What you didn’t know: How water quality is killing the health of our soils

What you didn’t know: How water quality is killing the health of our soils

Water and soil, two essential resources for life on Earth, are inextricably linked. What many may not realise is that the quality of the water we use every day affects not only our health and well-being, but also the health of our soils. And here lies a silent problem that threatens the delicate balance of our ecosystems.

Every year on World Water Quality Day (18th of Sept), campaigns focus on how water affects human health and the environment. But there is one critical aspect that often goes unnoticed: soil. This underground resource, on which our crops, forests and ultimately our food security depend, is facing a serious and largely ignored threat. Deteriorating water quality caused by chemical pollutants, industrial waste and increasing urbanisation is wreaking havoc on soil health.

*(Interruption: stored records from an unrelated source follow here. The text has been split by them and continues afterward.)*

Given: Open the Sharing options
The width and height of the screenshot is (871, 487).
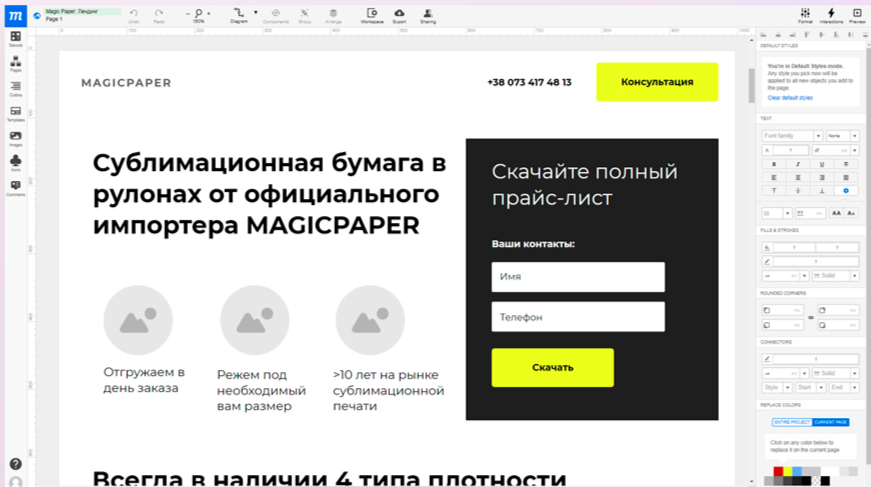Looking at the screenshot, I should (x=428, y=14).
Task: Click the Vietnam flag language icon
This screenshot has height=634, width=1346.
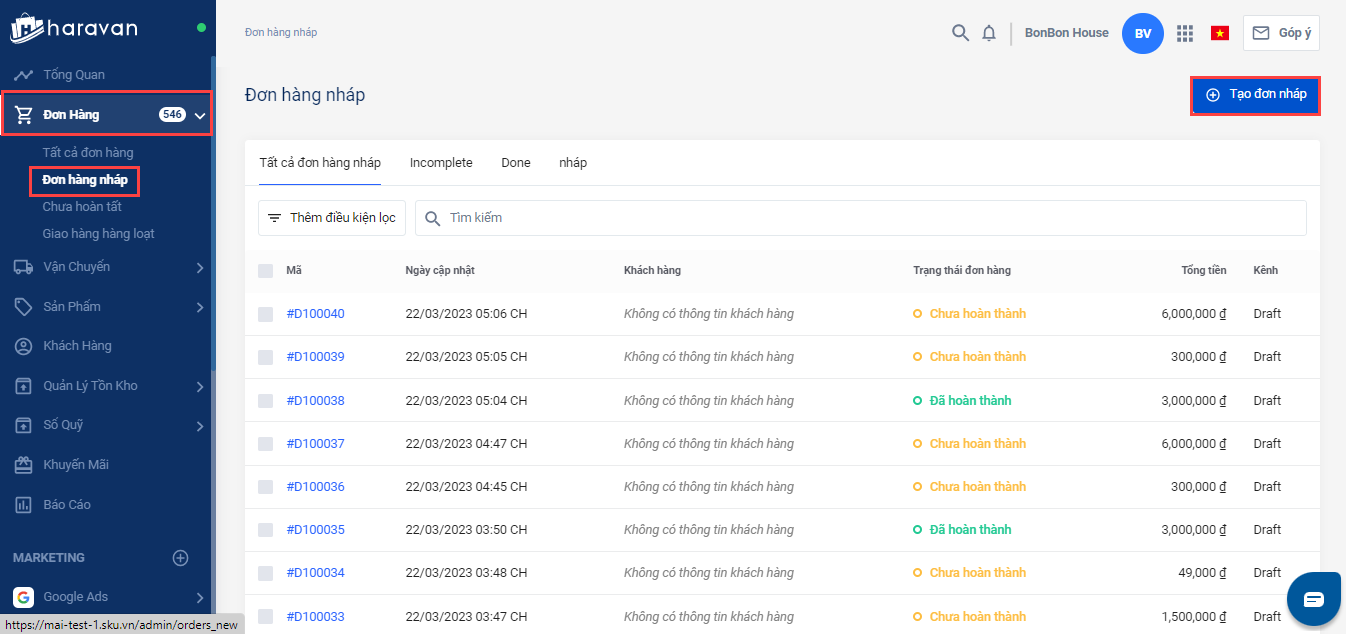Action: [x=1219, y=33]
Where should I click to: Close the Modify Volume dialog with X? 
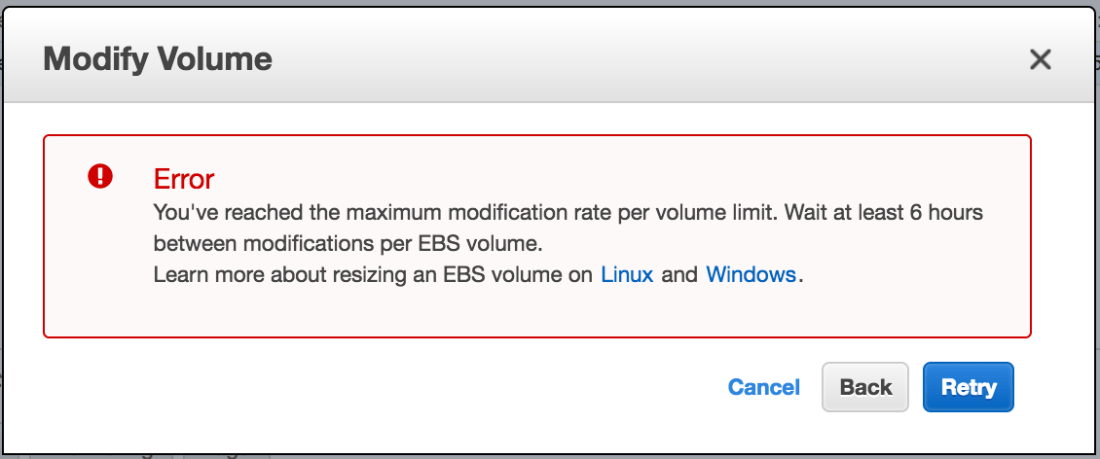click(1040, 60)
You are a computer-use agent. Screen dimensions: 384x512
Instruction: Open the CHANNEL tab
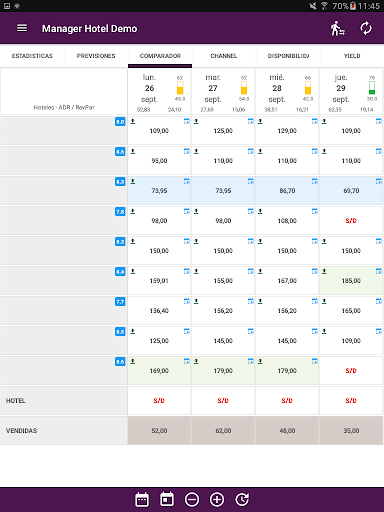(x=224, y=56)
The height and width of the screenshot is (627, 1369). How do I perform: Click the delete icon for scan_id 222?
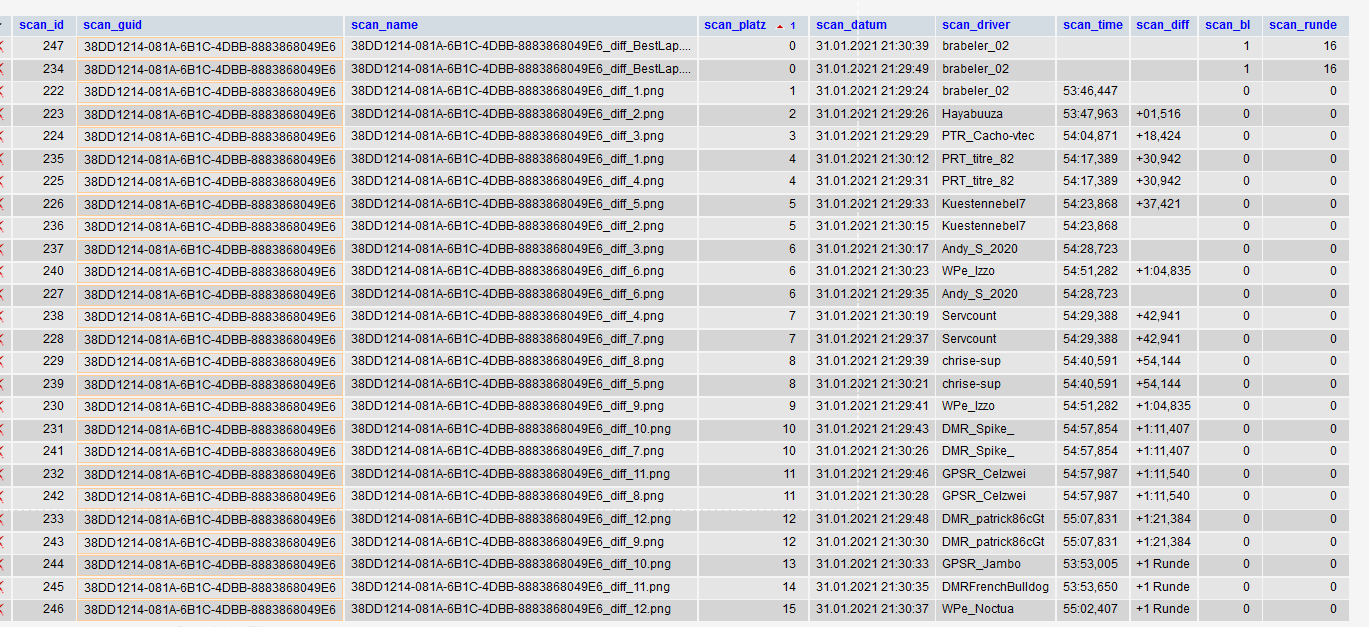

When contaminated water flows over agricultural land or seeps into groundwater, it carries heavy metals, toxic chemicals and other pollutants that accumulate in the soil. This process gradually degrades the quality of the soil, reducing its fertility and changing its structure. As a result, the plants that depend on the soil for their nutrition suffer, threatening both natural ecosystems and the crops that feed millions of people around the world.

A particularly alarming example is the increasing use of pesticides and synthetic fertilisers, many of which leach into groundwater and surface water. These chemicals not only contaminate water, but also poison the soil where our food grows. Experts warn that unless we take action to improve the monitoring and control of water quality, global agricultural productivity and food security could be severely threatened in the coming decades.

In this context, World Water Quality Monitoring Day provides an important opportunity to broaden the conversation and recognise that the health of our soils is directly linked to the purity of the water that sustains them. This is not an isolated issue; it’s an interconnected environmental crisis that requires an urgent, coordinated response from governments, industries and individuals alike.

It is time to pay attention not only to the water we drink but also to the water that feeds our soils. Healthy soils are the foundation for a sustainable future, and controlling water quality is a critical step in protecting them.